From the line containing "Image resolution: width=930" through the last line of the entries below, print each line exactly. Pictures stay out.

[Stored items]
####
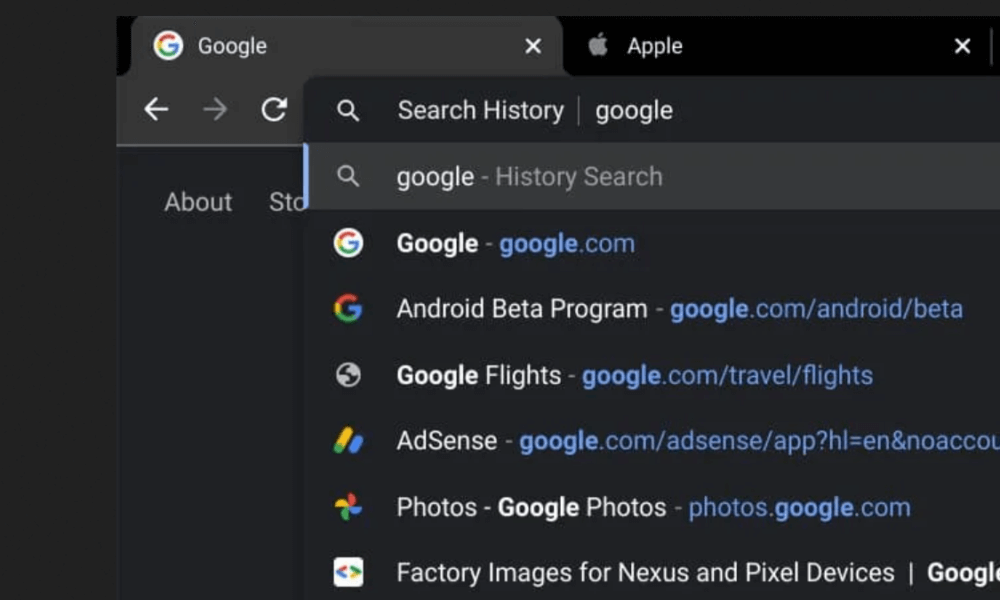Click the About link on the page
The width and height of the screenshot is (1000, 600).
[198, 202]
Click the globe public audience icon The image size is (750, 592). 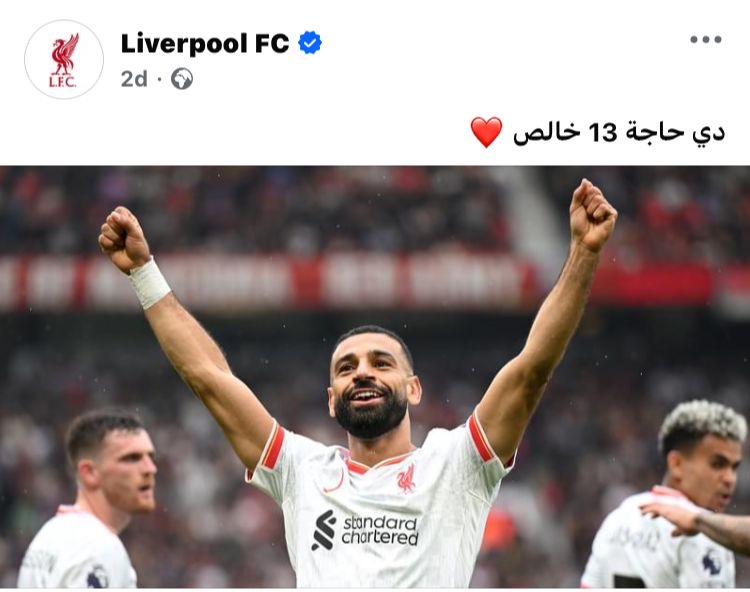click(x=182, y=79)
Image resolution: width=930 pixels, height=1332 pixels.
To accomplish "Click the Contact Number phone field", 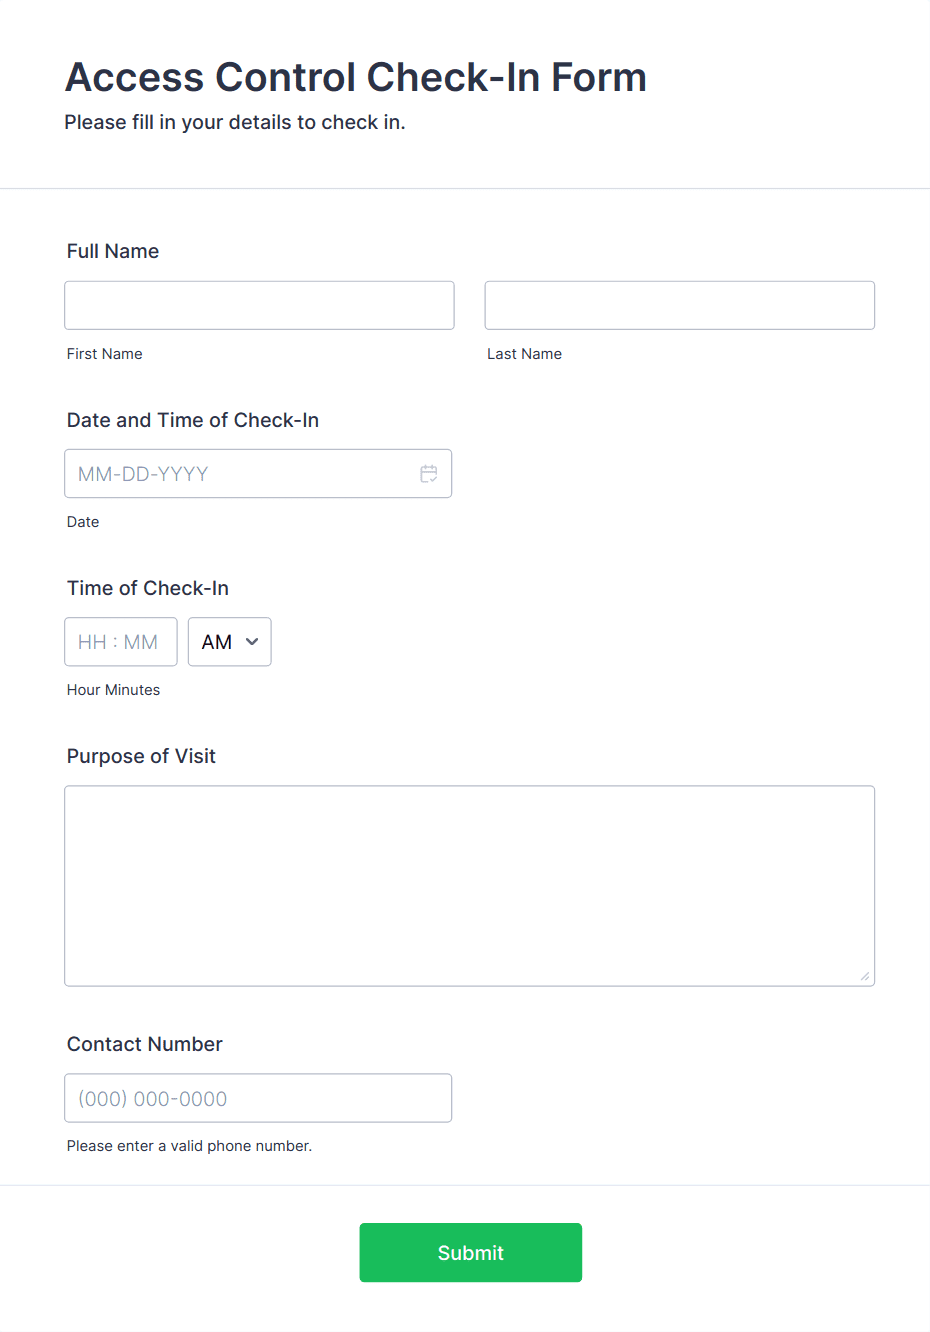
####
Solution for this task
Image resolution: width=930 pixels, height=1332 pixels.
To accomplish "Click the Contact Number phone field", 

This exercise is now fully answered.